Episode Title: “The North Star”
Writers: Eric Overmyer and Howard Korder
Director: Allen Coulter
Previously on “Boardwalk Empire:”
One of the most frustrating things about “Boardwalk Empire,” is its main character’s inability to open up. In “The North Star,” while visiting Tampa on business, we finally hear Nucky (Steve Buscemi) talk about his feelings, or rather lack thereof, about the life he’s made for himself and the people in it – people whom Nucky could seemingly care less about as long as the money’s coming in. Listening to Nucky express astonishment at his own behavior for the first time in a long time, we get the sense that this could be a major turning point for a man so dispassionate and unflinching, living in the midst of so much chaos. And then Sally the bartender has to go and punch him in the face.
In all fairness to Sally (Patricia Arquette), she’s really just a just a product of the environment Nucky’s created for himself. He had someone who was willing to listen to him “whine” in Margaret, (whom he reunites with briefly at the top of the episode in Penn Station on his way to Florida) and then there was Eddie, a man who by Nucky’s own account, “lived for him.” And yet, not surprisingly, Nucky is only concerned about secrets Eddie might have kept from him. It’s disappointing not only to see how outwardly unaffected Nucky is by Eddie’s suicide, but also that he can’t even talk about it without being drawn back into the endless cycle of making deals, thwarting rivals, avoiding prosecution and sleeping with random women. Perhaps Nucky is on the verge of some sort of epiphany that will play out in a future episode? But more likely the purpose of the scene with Sally, in which an attempt at drunken introspection ends in angry sex, is to demonstrate just how broken Nucky’s life is.
We get the same idea in an earlier scene with Margaret (Kelly Macdonald). Considering it’s her first appearance of the season, her reunion with Nucky is a little anti-climactic. Like Eddie, Margaret knows Nucky all too well, as she points out the fact he’s ordered a cinnamon roll, something she knows he wouldn’t eat. But the point here is that to know Nucky “well,” doesn’t really extend beyond knowledge of the type of pastry he prefers.

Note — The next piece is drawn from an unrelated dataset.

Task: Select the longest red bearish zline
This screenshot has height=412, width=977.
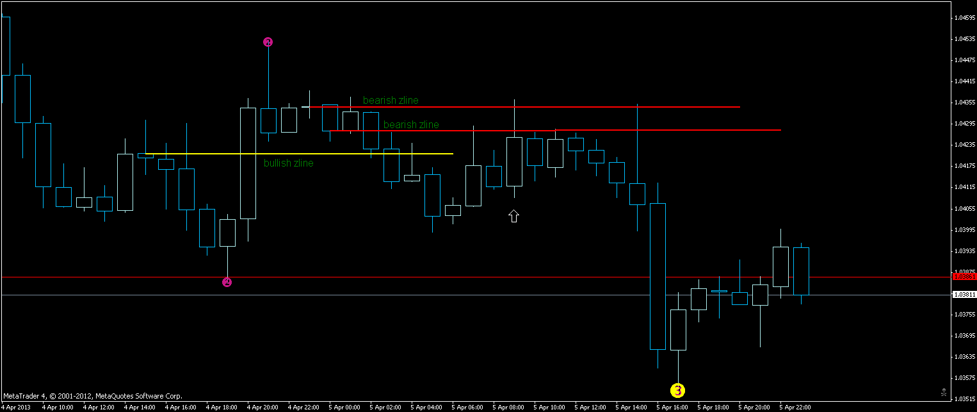Action: [x=576, y=106]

There’s more than punch-drunk sex and cinnamon rolls in this episode, of course. Eli (Shea Whigham) cleverly enlists Agent Knox (Brian Geraghty) to retrieve the money in Eddie’s safety deposit box when a banker turns Eli away. Knox is reminiscent of Van Alden in a past life, when he was a tenacious prohibition agent, bent on taking down Nucky, despite the odds against it. Knox is playing a dangerous game, going “undercover” as a crooked prohibition agent and Eli may have him figured out. While at Eddie’s apartment, Eli gets emotional about the possibility of leaving his own family behind. Knox hands him a handkerchief. Eli notices the monogram “JTM” on it, which could mean trouble for Agent Knox aka “Jim,” as J. Edgar Hoover called him.
In other developments, down in Tampa Bill McCoy (Pearce Bunting) finds a replacement investor for the late Auggie Tucker in Vincenzo Petrucelli (Vincenzo Amato), who has ties to the north and more importantly, Joe Masseria. He recognizes Lucky (Vincent Piazza), who’s in town with Meyer (Anatol Yusef) to solidify the deal and mentions Masseria. Lucky contemplates killing Petrucelli causing Meyer to cut Lucky out of the deal. Words are exchanged and the two former partners leave things on less than amicable terms.
Back in AC, the ongoing tension between Chalky (Michael Kenneth Williams) and Daughter Maitland (Margot Bingham) leads to the second angry sex scene of the episode. We can trying guessing where this is going as Dr. Narcisse probably won’t be pleased to learn that Chalky is bedding his talent and he and Dunn Purnsley are already looking to take over Chalky’s territory. Meanwhile, Richard Harrow (Jack Huston) returns from Wisconsin to learn that Julia’s father, Paul is dying from cirrhosis. Julia (Wrenn Schmidt), herself, is hesitant to let Richard back in her and Tommy’s lives after he fled Atlantic City, but knows she can’t go it alone. And now that he’s back in town, we can’t help but wonder if Richard’s decision to abandon a life of violence will hold in the place where it all began.
“The North Star” chugs along like a typical “Boardwalk “episode; there’s plenty of deal making, a few minor revelations that could mean something more down the road and the usual sprinkling of sex. It’s nice to see Patricia Arquette’s character, Sally again, as she seems to challenge Nucky in ways other women don’t, though she could have picked a better time to punch him in the face. And then there’s the sort-of return of Margaret, whose post-Nucky life we haven’t been privy to. Nucky may be untouchable when it comes to the feds, but his personal loses are starting to pile up to the point where they cannot be ignored. As viewers, we feel it. And as this episodes hints, Nucky may be starting to, as well.